Odyssey only came out like 5 minutes ago. What year are we in?
Seriously, people need to stop saying everything needs a remaster. It’s precisely how we got into the current situation we’re in.
It doesn’t need a remaster imo. It’s not even 10 years old, and it still looks and plays very well.
ive never played an assassins creed game but i will try going through them all at some point
There’s certainly a good start to the series, but fair warning, most of them are very similar and you can’t really play them one after another without burning yourself out. Still, interesting to see how the series evolves over time.

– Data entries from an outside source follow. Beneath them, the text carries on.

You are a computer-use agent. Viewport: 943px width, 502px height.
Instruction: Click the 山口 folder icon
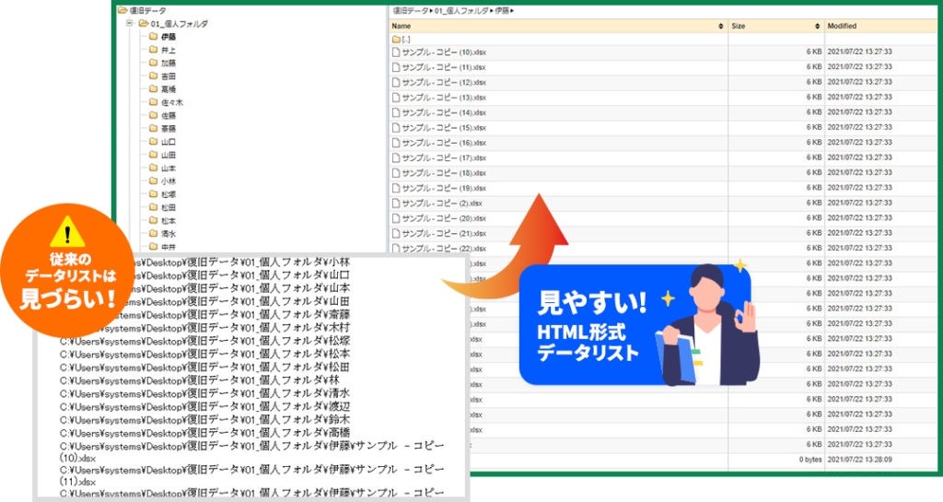click(154, 142)
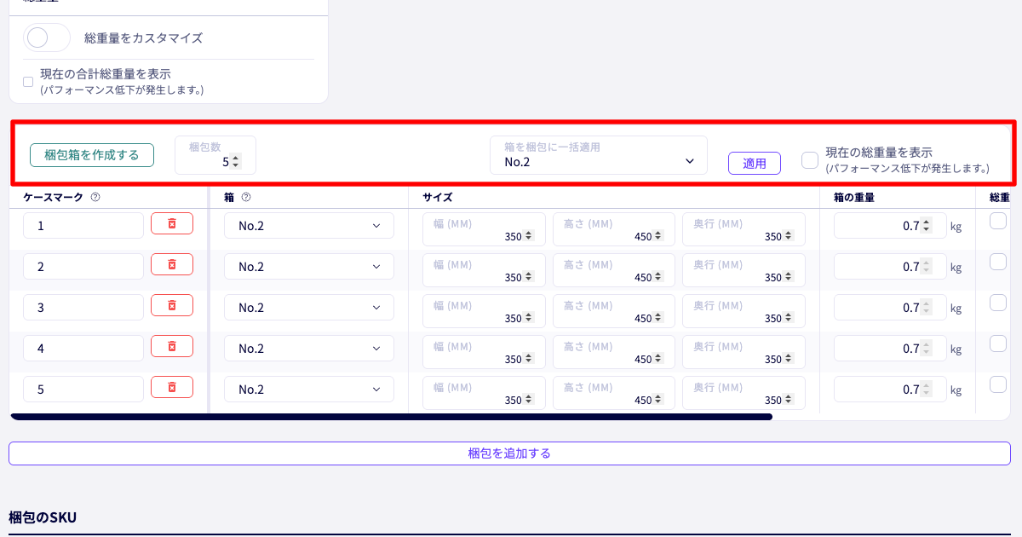This screenshot has height=537, width=1022.
Task: Click the trash icon next to case mark 5
Action: click(172, 387)

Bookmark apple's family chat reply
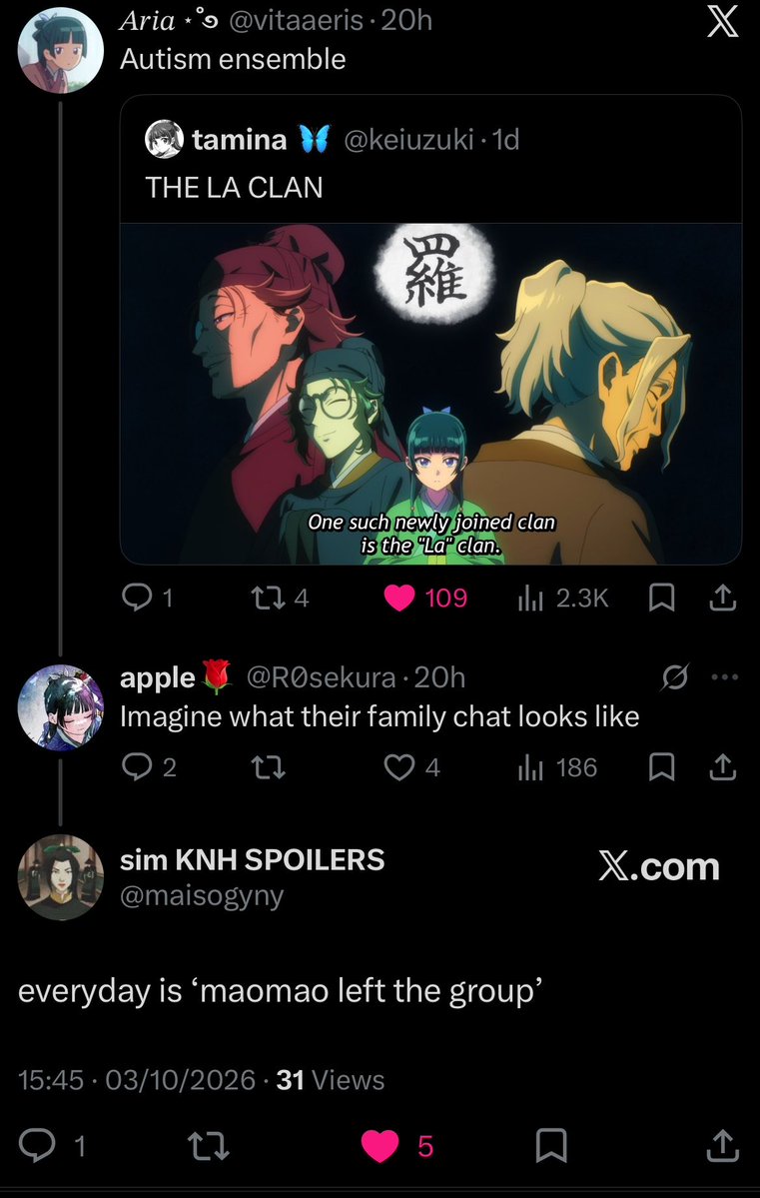pos(661,767)
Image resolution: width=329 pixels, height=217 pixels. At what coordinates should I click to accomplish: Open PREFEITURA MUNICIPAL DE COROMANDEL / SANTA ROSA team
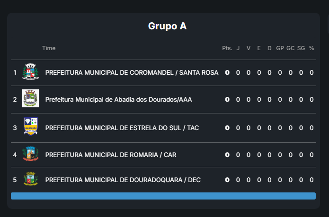tap(132, 73)
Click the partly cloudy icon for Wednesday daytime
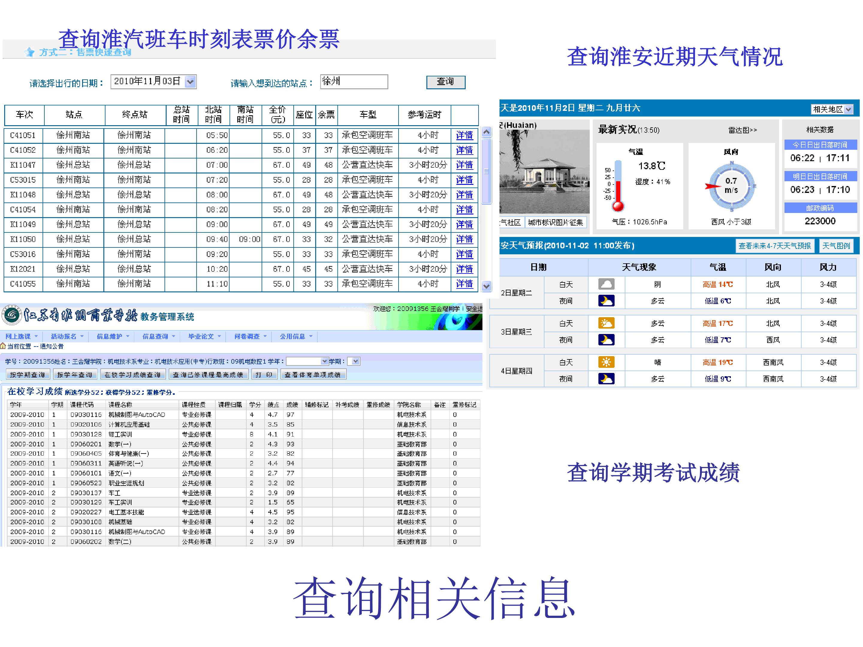 pos(606,323)
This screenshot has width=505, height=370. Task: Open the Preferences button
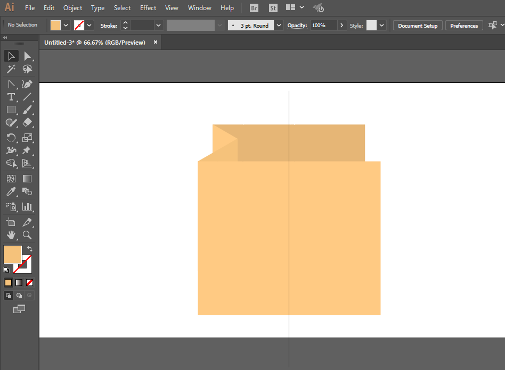[x=464, y=26]
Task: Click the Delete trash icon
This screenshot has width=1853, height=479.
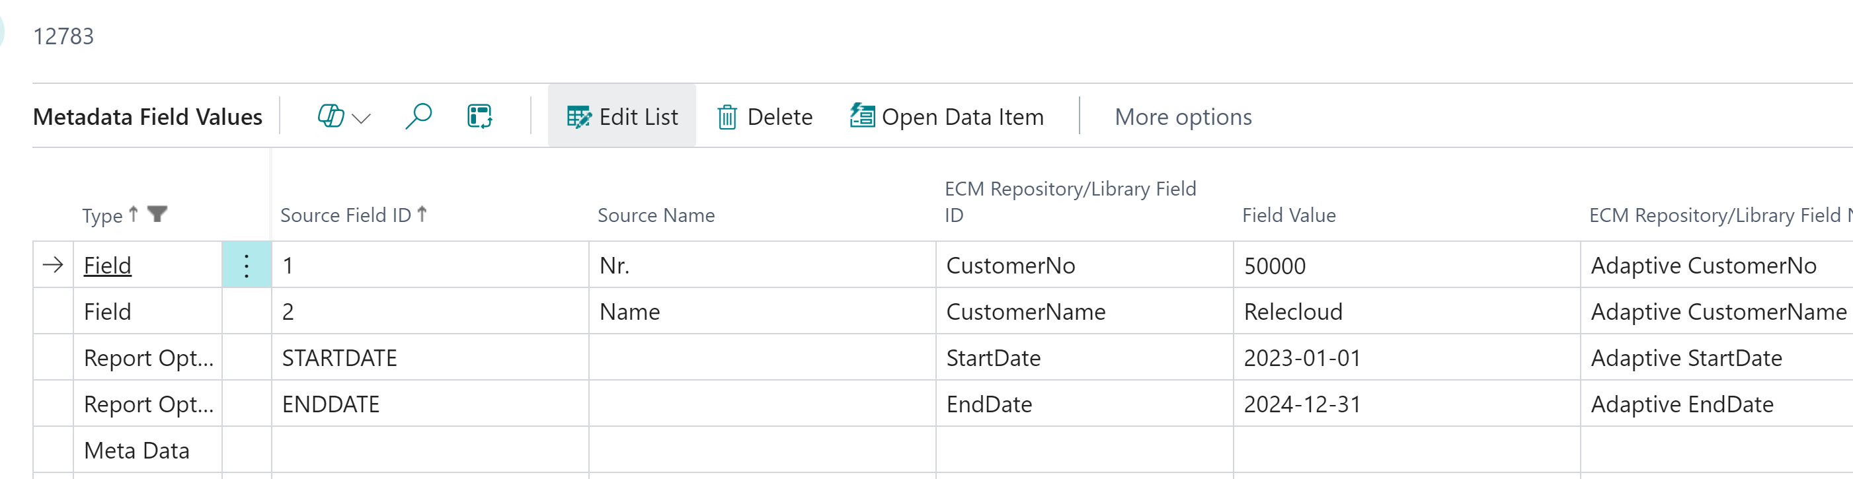Action: 727,117
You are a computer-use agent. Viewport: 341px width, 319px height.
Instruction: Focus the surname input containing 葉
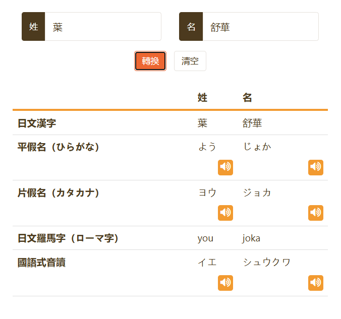[x=103, y=27]
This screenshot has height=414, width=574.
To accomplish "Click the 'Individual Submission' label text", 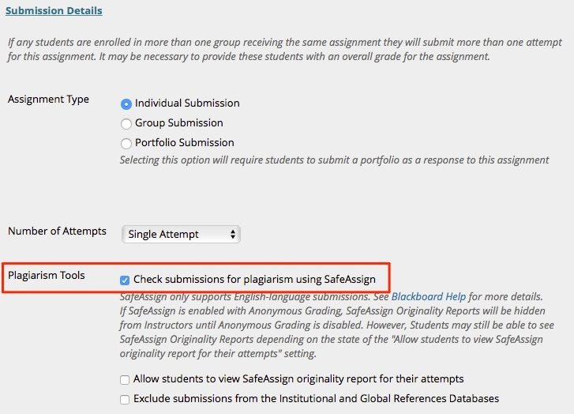I will 187,104.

yeah not in one go, just havent started as1 yet
My brother is doing that right now. It’s brutal and so tiring.
I would not recommend it.
The original trilogy is amazing. But after those, I would only recommend Black Flag and Origins. I haven’t played the others in the series but I have seen enough of the gameplay and reviews to say that the Assassin’s Creed franchise had jumped the shark.
You’re right about AC2, especially since it’s a relatively quiet year for hits (2009) so getting a nomination shouldn’t have been that hard. That said, it has a lot to do with who is voting, money spent on promoting the game, etc., and I’m not sure it would have won GotY even though it might even end up on some people’s top games of all time.
Fun fact, apparently same year Minecraft released. Lol (I looked up a list, that and LittleBigPlanet are my favorite of the year).